Dataset items -
^^^^^^^^^^^^^^^^
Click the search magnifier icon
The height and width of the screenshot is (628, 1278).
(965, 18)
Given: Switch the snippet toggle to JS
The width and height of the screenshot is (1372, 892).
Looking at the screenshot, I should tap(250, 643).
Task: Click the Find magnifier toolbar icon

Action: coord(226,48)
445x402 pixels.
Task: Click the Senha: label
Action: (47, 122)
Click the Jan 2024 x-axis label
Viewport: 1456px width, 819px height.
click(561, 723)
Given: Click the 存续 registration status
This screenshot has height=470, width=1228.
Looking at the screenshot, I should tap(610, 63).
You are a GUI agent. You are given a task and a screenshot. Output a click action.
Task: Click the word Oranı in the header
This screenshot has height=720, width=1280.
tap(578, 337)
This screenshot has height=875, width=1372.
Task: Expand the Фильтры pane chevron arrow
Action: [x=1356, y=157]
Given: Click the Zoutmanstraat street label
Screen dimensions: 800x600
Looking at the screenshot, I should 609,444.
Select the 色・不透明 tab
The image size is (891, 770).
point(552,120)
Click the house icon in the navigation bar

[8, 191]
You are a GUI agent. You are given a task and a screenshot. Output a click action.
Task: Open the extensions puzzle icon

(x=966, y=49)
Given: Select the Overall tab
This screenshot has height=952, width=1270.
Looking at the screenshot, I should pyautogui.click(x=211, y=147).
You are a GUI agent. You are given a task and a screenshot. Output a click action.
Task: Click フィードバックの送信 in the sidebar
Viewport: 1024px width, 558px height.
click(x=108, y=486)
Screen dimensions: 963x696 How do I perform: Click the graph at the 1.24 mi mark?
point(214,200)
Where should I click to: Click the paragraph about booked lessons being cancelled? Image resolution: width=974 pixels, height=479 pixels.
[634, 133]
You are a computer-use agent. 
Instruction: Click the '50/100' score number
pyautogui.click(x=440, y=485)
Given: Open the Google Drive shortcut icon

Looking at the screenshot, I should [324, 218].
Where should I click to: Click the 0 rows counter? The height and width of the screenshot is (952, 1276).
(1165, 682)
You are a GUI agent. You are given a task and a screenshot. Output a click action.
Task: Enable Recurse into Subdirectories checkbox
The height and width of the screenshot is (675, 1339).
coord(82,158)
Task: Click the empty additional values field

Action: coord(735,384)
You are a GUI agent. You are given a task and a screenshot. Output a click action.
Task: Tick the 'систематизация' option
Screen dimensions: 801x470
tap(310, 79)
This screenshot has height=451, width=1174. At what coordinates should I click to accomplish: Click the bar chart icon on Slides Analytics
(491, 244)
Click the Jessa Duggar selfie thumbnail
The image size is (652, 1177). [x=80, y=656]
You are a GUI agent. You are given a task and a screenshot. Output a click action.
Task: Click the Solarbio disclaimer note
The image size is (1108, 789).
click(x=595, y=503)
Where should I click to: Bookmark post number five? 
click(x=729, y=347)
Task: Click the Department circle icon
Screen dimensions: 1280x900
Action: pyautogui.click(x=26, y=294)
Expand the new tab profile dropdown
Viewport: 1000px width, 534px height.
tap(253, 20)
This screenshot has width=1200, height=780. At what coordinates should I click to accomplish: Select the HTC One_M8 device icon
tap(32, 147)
^^^^^^^^^^^^^^^^
DESCRIPTION OF THE TASK - Reproduce all of the material above line for line, keeping every character unchanged.

RESPONSE TO THIS EXERCISE -
Click the search magnifier icon
The height and width of the screenshot is (628, 1278).
(965, 18)
Given: Switch the snippet toggle to JS
The width and height of the screenshot is (1372, 892).
Looking at the screenshot, I should tap(250, 643).
Task: Click the Find magnifier toolbar icon

Action: coord(226,48)
445x402 pixels.
Task: Click the Senha: label
Action: (47, 122)
Click the Jan 2024 x-axis label
Viewport: 1456px width, 819px height.
click(561, 723)
Given: Click the 存续 registration status
This screenshot has height=470, width=1228.
Looking at the screenshot, I should tap(610, 63).
You are a GUI agent. You are given a task and a screenshot. Output a click action.
Task: Click the word Oranı in the header
This screenshot has height=720, width=1280.
tap(578, 337)
This screenshot has height=875, width=1372.
Task: Expand the Фильтры pane chevron arrow
Action: [x=1356, y=157]
Given: Click the Zoutmanstraat street label
Screen dimensions: 800x600
Looking at the screenshot, I should 609,444.
Select the 色・不透明 tab
The image size is (891, 770).
point(552,120)
Click the house icon in the navigation bar

[8, 191]
You are a GUI agent. You are given a task and a screenshot. Output a click action.
Task: Open the extensions puzzle icon

(x=966, y=49)
Given: Select the Overall tab
This screenshot has height=952, width=1270.
Looking at the screenshot, I should pyautogui.click(x=211, y=147).
You are a GUI agent. You are given a task and a screenshot. Output a click action.
Task: Click フィードバックの送信 in the sidebar
Viewport: 1024px width, 558px height.
click(x=108, y=486)
Screen dimensions: 963x696 How do I perform: Click the graph at the 1.24 mi mark?
point(214,200)
Where should I click to: Click the paragraph about booked lessons being cancelled? Image resolution: width=974 pixels, height=479 pixels.
[634, 133]
You are a computer-use agent. 
Instruction: Click the '50/100' score number
pyautogui.click(x=440, y=485)
Given: Open the Google Drive shortcut icon

Looking at the screenshot, I should [324, 218].
Where should I click to: Click the 0 rows counter? The height and width of the screenshot is (952, 1276).
(1165, 682)
You are a GUI agent. You are given a task and a screenshot. Output a click action.
Task: Enable Recurse into Subdirectories checkbox
The height and width of the screenshot is (675, 1339).
coord(82,158)
Task: Click the empty additional values field

Action: coord(735,384)
You are a GUI agent. You are given a task and a screenshot. Output a click action.
Task: Tick the 'систематизация' option
Screen dimensions: 801x470
tap(310, 79)
This screenshot has height=451, width=1174. At what coordinates should I click to accomplish: Click the bar chart icon on Slides Analytics
(491, 244)
Click the Jessa Duggar selfie thumbnail
The image size is (652, 1177). [x=80, y=656]
You are a GUI agent. You are given a task and a screenshot. Output a click action.
Task: Click the Solarbio disclaimer note
The image size is (1108, 789).
click(x=595, y=503)
Where should I click to: Bookmark post number five? 
click(x=729, y=347)
Task: Click the Department circle icon
Screen dimensions: 1280x900
Action: pyautogui.click(x=26, y=294)
Expand the new tab profile dropdown
Viewport: 1000px width, 534px height.
tap(253, 20)
This screenshot has width=1200, height=780. At what coordinates should I click to accomplish: Select the HTC One_M8 device icon
tap(32, 147)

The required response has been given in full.